The original intent of declustering was to reduce the impact of rebuild performance to on-line activity. This benefit is still true. The idea is that the RAID workload is now diffused across many storage devices instead of concentrated on a few. In a large parallel environment, the system runs at the rate of the slowest element. In this case it is worse to have a subset of devices running in degraded mode for a long period, rather than a large (.i.e., all) devices running in a degraded mode for less time. Indeed, with the long rebuilds found in today's traditional RAID systems, a system with large numbers of arrays will have one of those under reconstruction a high percentage of time. Furthermore, the traditional way to reduce the impact of rebuild is to run it slower, which obviously increases the time. That also increases the chance of an additional failure.

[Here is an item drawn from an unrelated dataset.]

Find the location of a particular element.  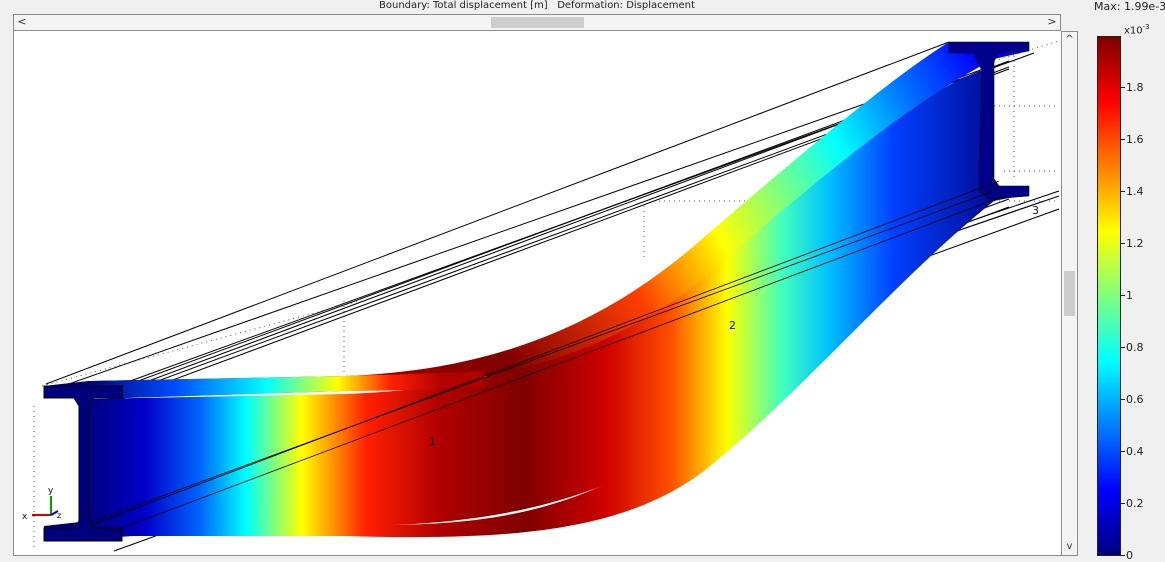

colorbar-tick-label-0.4: 0.4 is located at coordinates (1135, 452).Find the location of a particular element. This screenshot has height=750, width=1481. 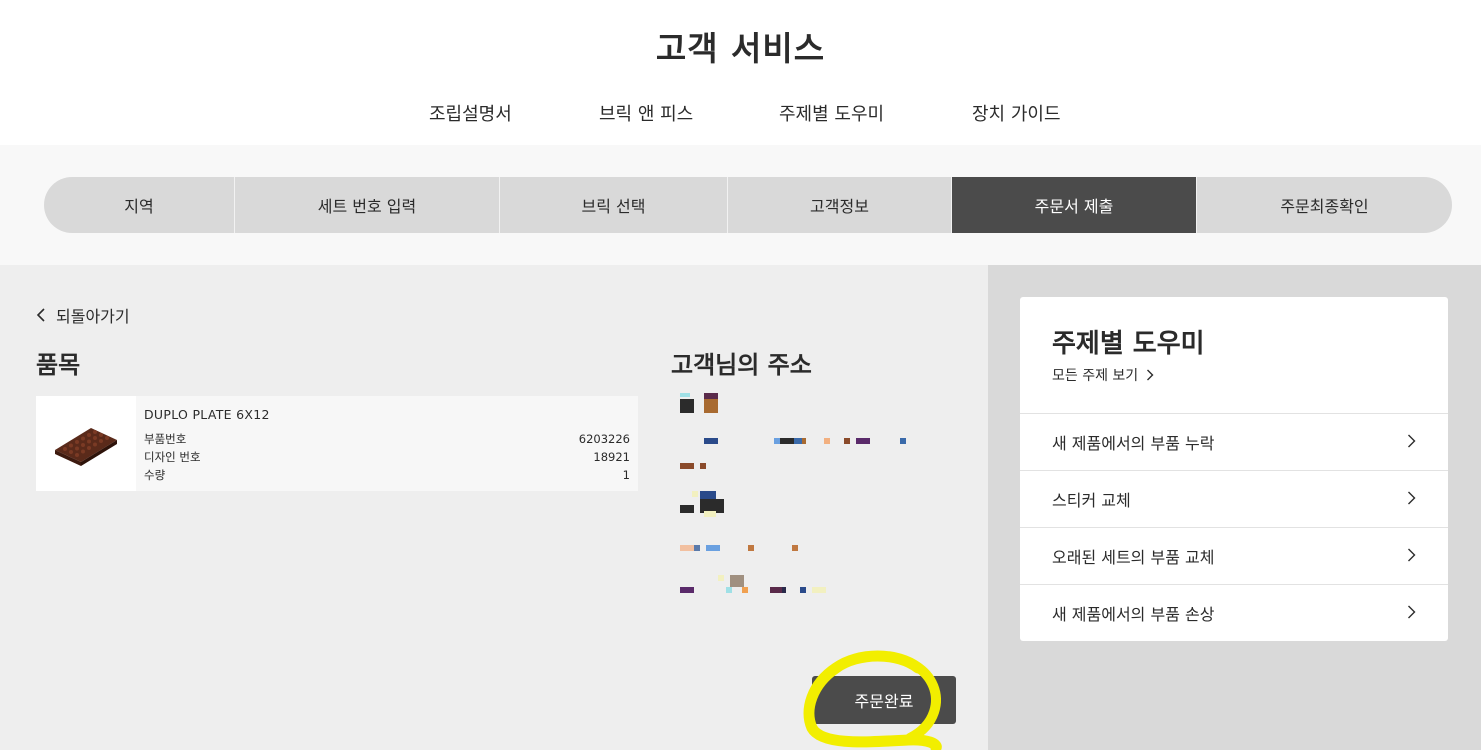

step-select-bricks: 브릭 선택 is located at coordinates (614, 205).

Finally, the fault domain for object RAID is one file. If events conspire to create too many failures for the redundancy to protect, the loss is on a file-by-file basis. The system can identify precisely what files are affected by a failure. In contrast, traditional RAID systems leave behind unreadable locations if a RAID rebuild fails due to an unrecoverable (e.g., media) failure. It is up to the higher level file system or database to isolate those failures, which may or may not be feasible because of lack of communication between the RAID layer and the file system.
The problems with traditional block-based RAID will continue to get worse as the disk technology scales as we expect. Drive vendors are still delivering additional capacity each year, but with a lesser increase in disk bandwidth. The time to read a disk continues to grow. Rebuild times continue to grow. More media defects will be encountered on larger drives. Data protection schemes must evolve to declustered, parallel approaches to provide the reliability and performance that is expected in today's systems. The object-RAID approach that declusters RAID protection groups and allows concurrent rebuilds, provides the fundamental properties needed to keep data protection scaling with disk capacity.